**Exercise description**: Pull out every line from the listing that has the word "each".

**Records supplied**:
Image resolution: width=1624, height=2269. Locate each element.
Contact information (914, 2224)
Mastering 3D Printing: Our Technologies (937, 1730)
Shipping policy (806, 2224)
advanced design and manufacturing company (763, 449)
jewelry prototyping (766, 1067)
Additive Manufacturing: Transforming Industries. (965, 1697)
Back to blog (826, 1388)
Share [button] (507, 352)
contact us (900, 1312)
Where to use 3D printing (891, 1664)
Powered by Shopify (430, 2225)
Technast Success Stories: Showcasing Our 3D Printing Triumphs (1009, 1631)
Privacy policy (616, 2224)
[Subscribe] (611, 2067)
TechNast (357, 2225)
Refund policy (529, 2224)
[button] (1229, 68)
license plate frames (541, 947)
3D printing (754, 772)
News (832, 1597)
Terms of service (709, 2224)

==

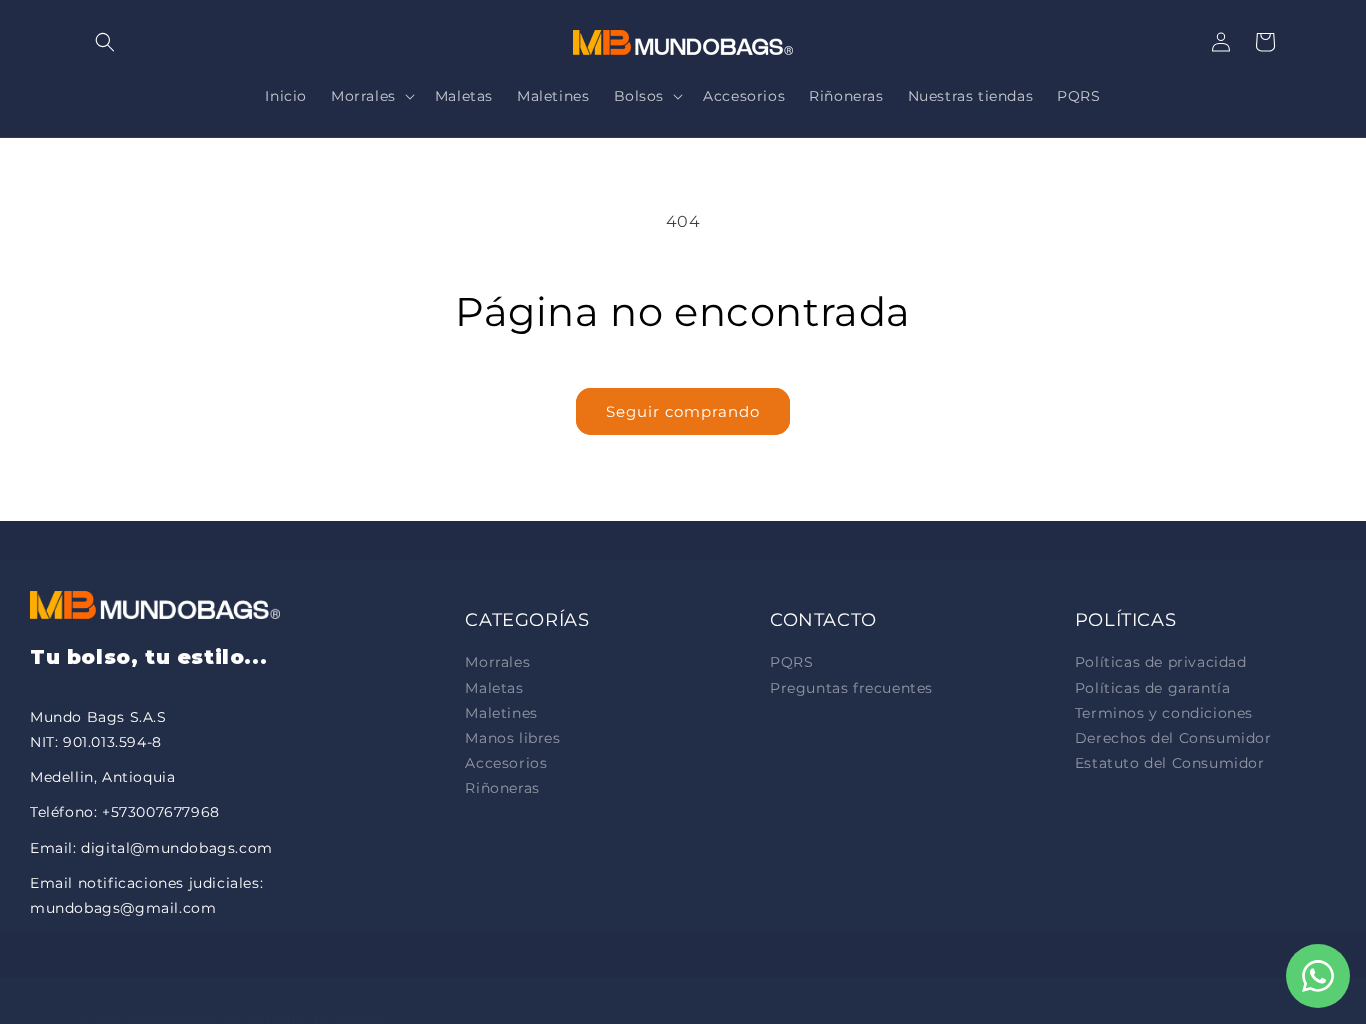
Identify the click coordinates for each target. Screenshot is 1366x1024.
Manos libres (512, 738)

**Exercise response**:
Image resolution: width=1624, height=2269. Locate each element.
Identify the click coordinates for each target. Screenshot is 1366x1024.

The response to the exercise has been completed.